* Assigned task
Only the lines from the start of the data to the line containing "The height and width of the screenshot is (702, 975).", both included, should be output, exactly and without pictures.

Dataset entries
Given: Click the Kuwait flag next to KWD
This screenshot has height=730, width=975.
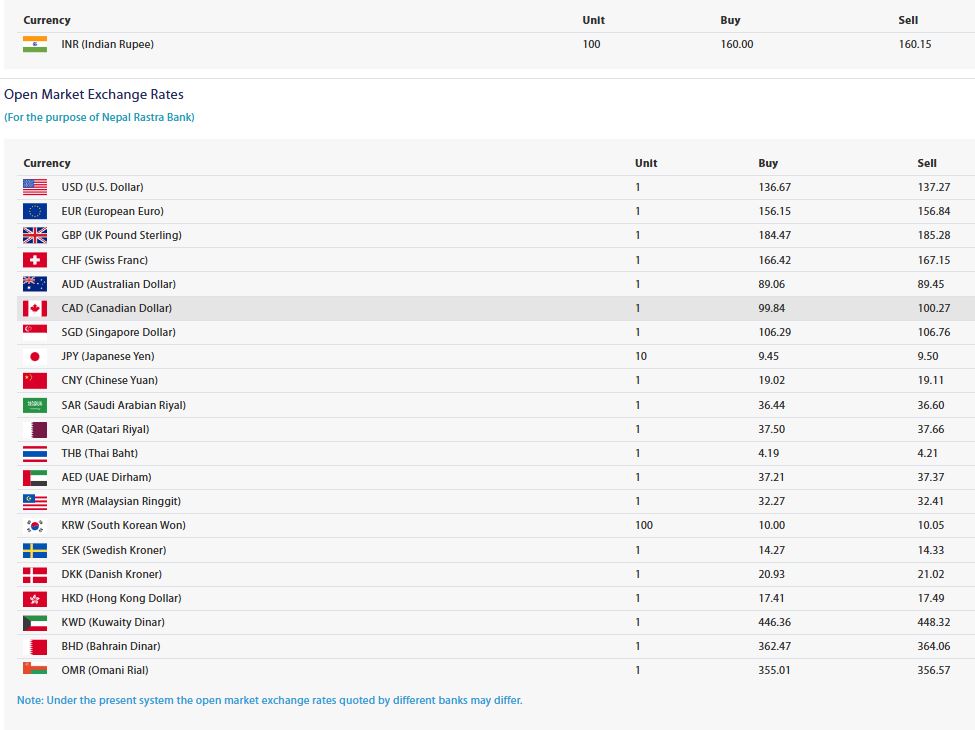Looking at the screenshot, I should coord(35,622).
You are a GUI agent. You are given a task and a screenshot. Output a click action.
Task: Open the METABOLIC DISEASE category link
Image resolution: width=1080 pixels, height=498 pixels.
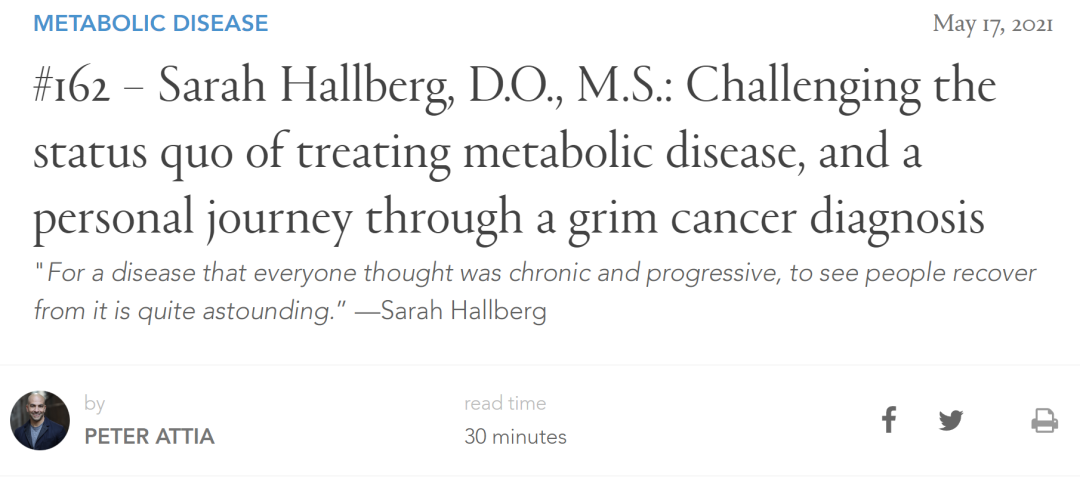pyautogui.click(x=151, y=23)
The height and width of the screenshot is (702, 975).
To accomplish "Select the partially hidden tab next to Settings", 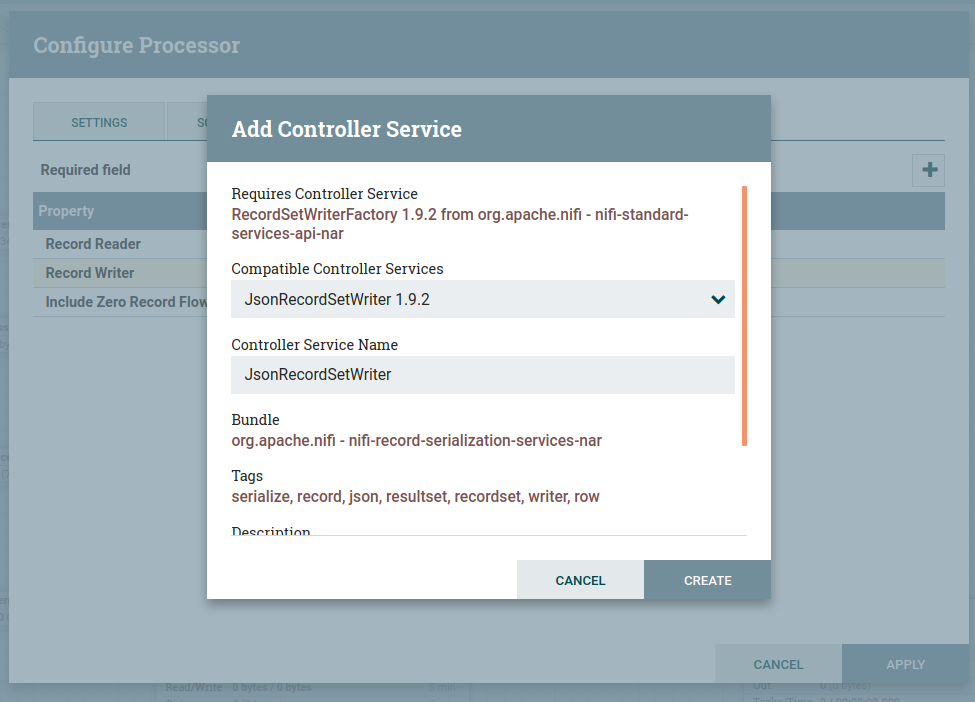I will pyautogui.click(x=188, y=122).
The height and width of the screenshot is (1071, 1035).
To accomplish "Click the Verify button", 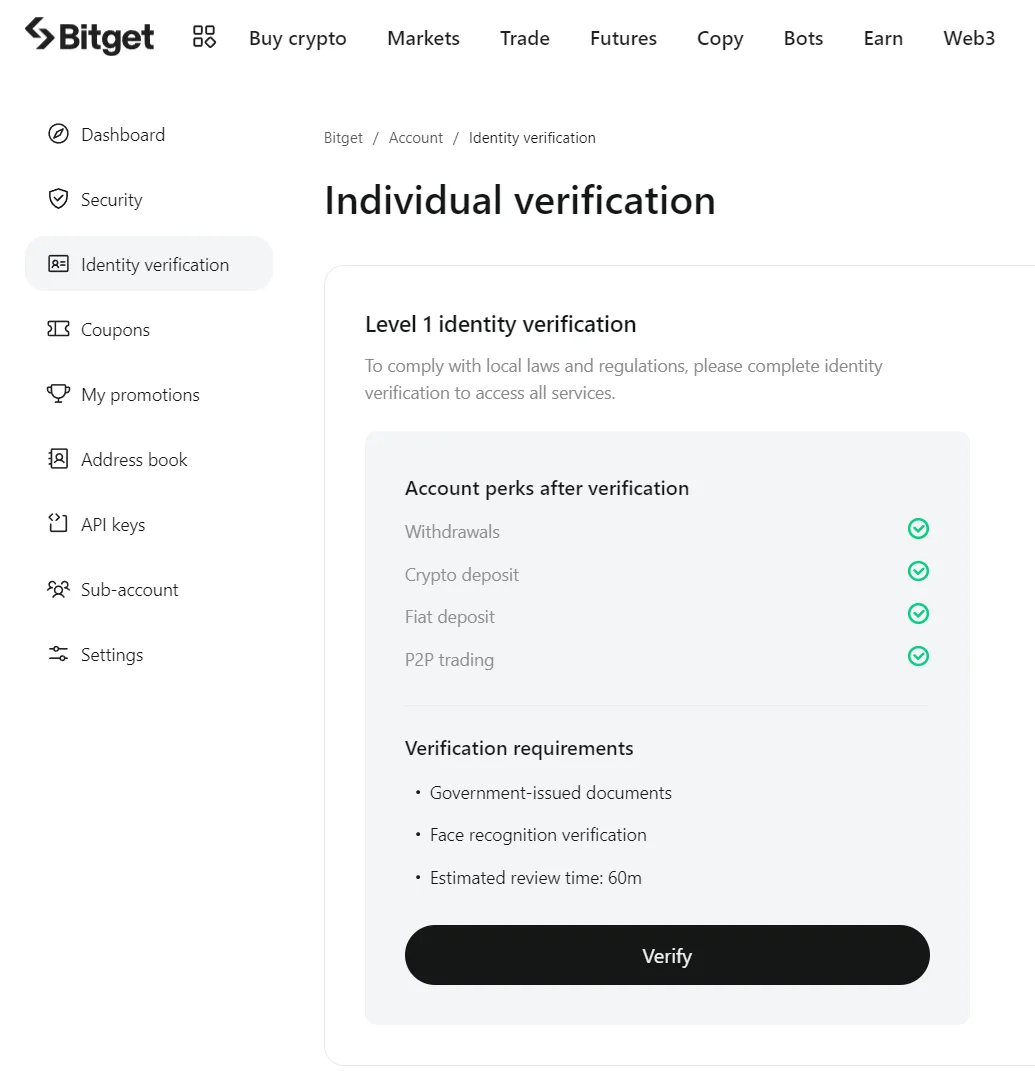I will (x=667, y=955).
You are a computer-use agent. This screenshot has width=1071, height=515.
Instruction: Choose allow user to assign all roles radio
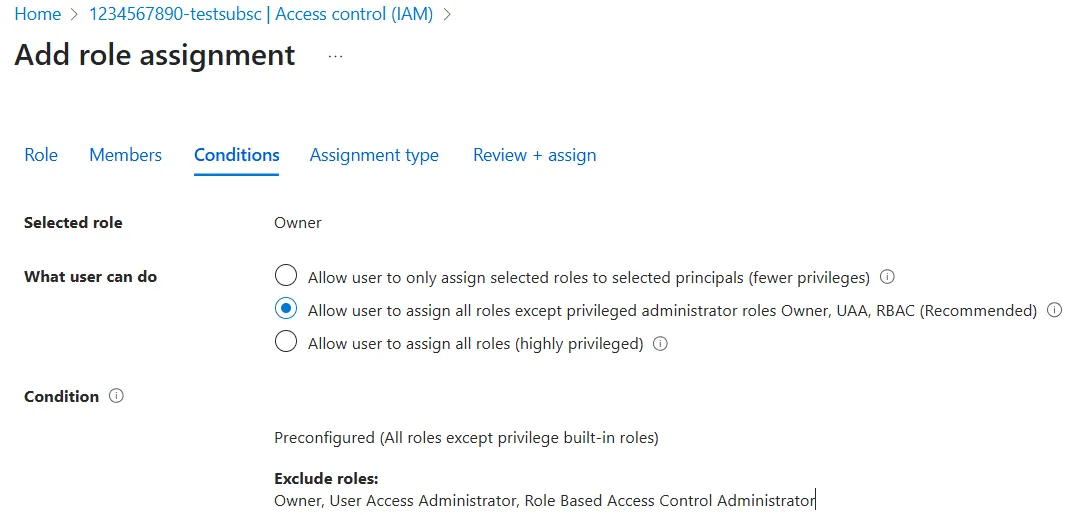tap(286, 342)
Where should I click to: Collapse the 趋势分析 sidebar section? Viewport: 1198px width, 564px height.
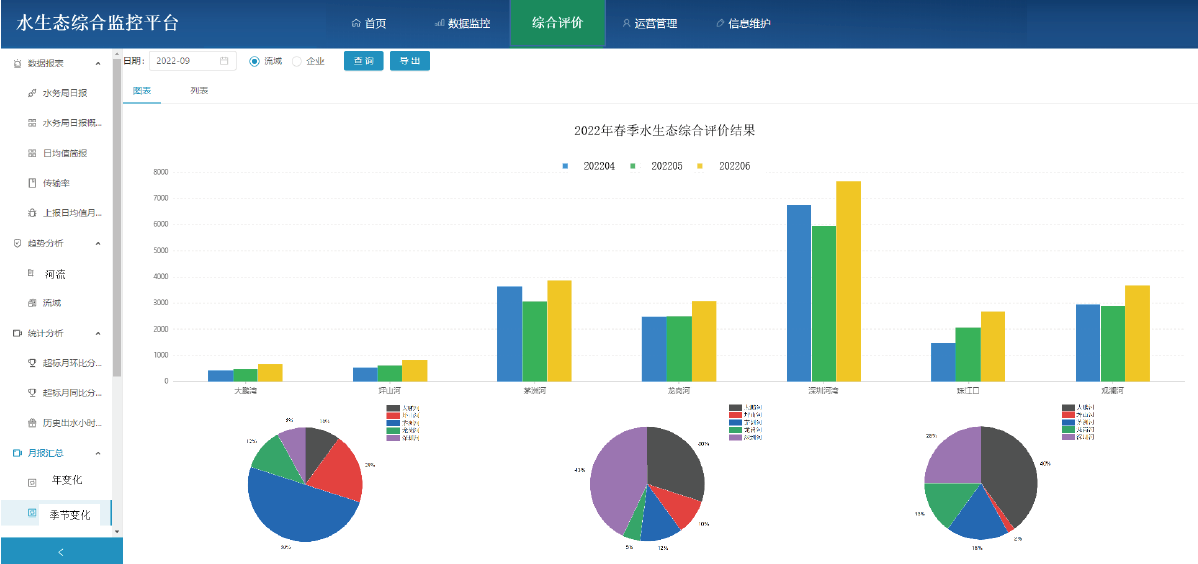pos(98,243)
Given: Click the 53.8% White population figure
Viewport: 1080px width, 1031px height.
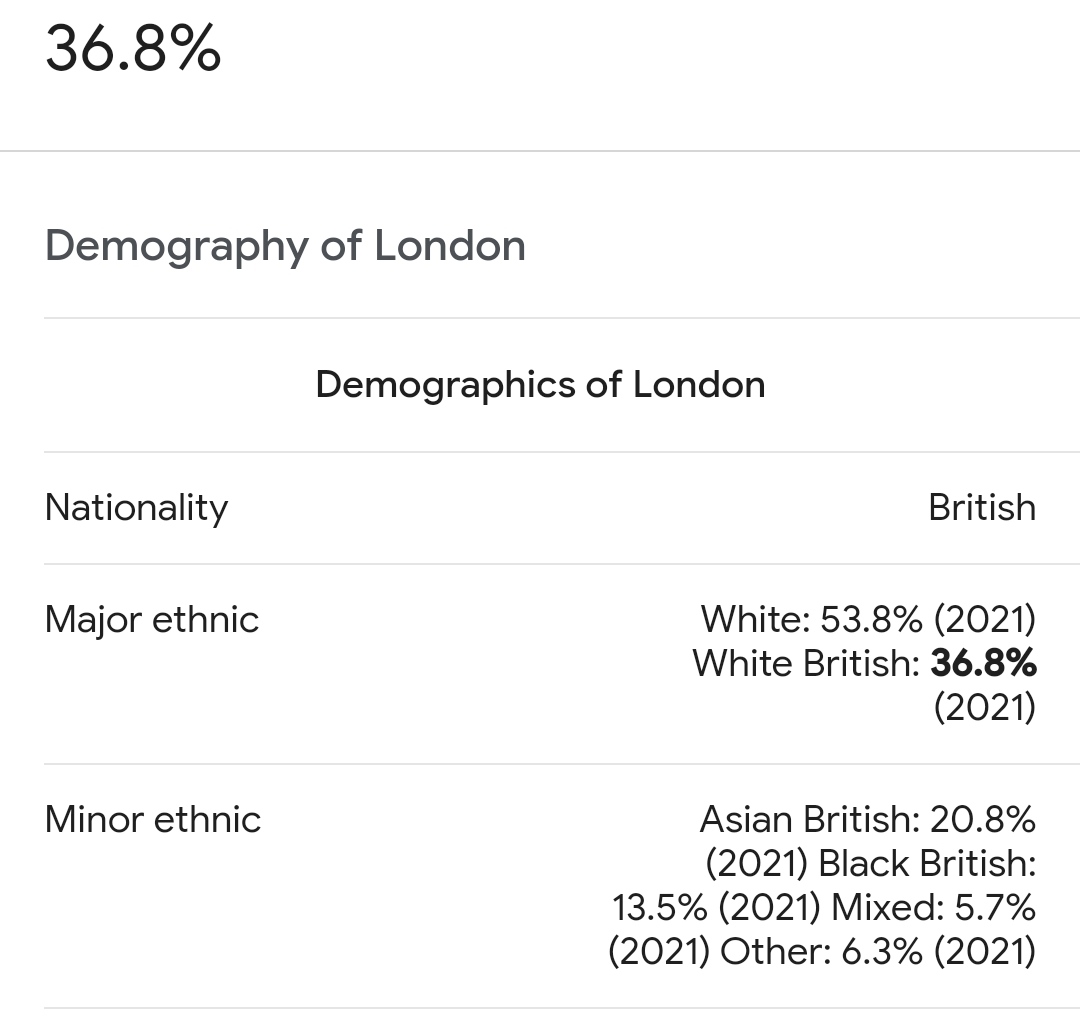Looking at the screenshot, I should pos(871,619).

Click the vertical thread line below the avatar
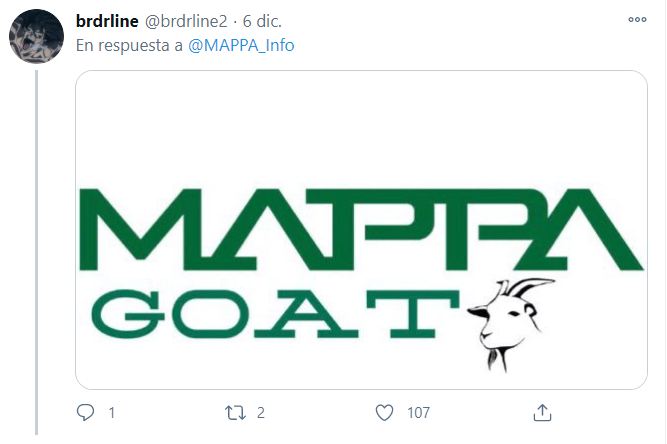pyautogui.click(x=38, y=250)
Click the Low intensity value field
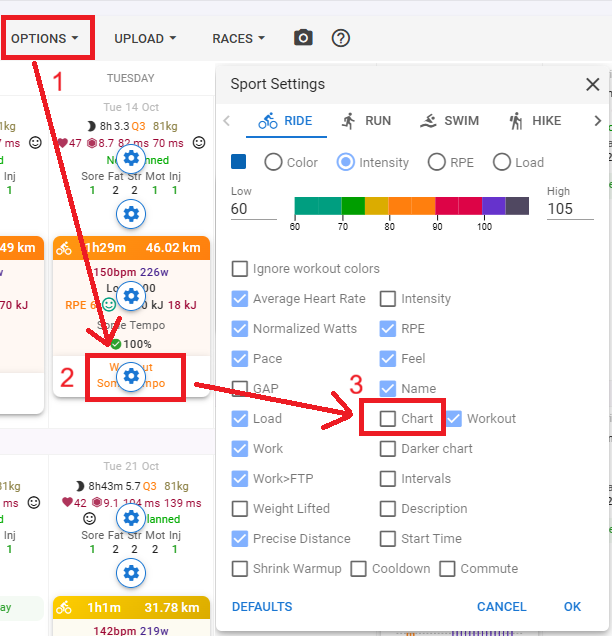The height and width of the screenshot is (636, 612). pos(252,209)
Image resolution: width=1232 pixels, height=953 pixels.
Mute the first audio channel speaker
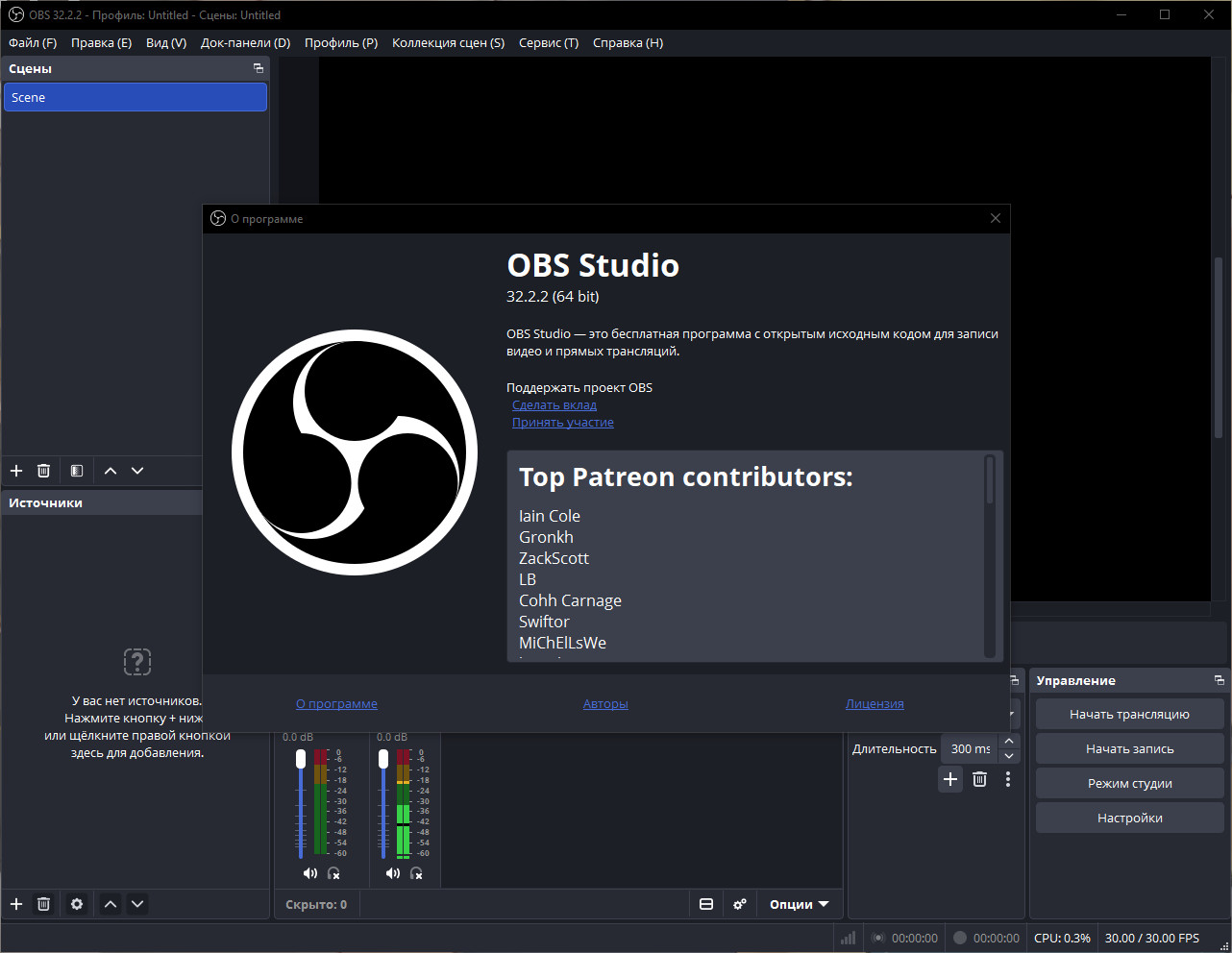[x=309, y=873]
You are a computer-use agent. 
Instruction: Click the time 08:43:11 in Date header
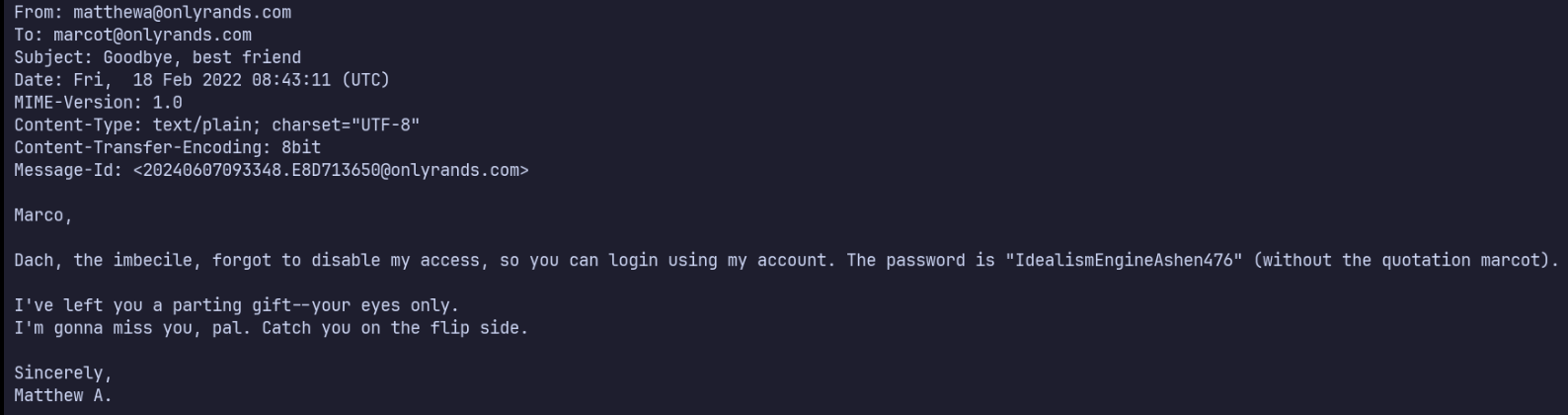(x=291, y=81)
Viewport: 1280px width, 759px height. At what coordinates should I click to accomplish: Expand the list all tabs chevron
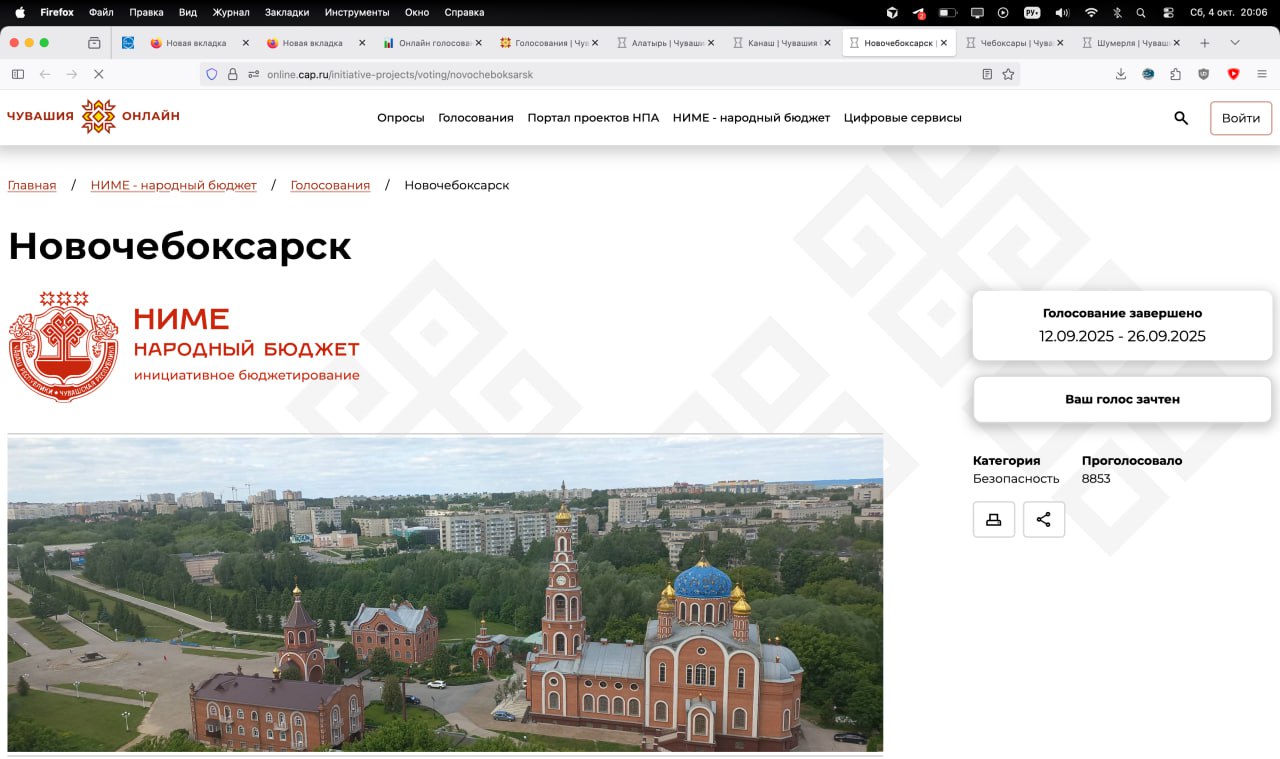tap(1235, 43)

* Result of the exercise
Given: Click the Kuwait flag next to KWD
This screenshot has height=730, width=975.
Looking at the screenshot, I should coord(35,622).
You are a GUI agent. You are given a task and a screenshot. Output a click action.
Task: Open the METABOLIC DISEASE category link
Image resolution: width=1080 pixels, height=498 pixels.
pyautogui.click(x=151, y=23)
The height and width of the screenshot is (702, 975).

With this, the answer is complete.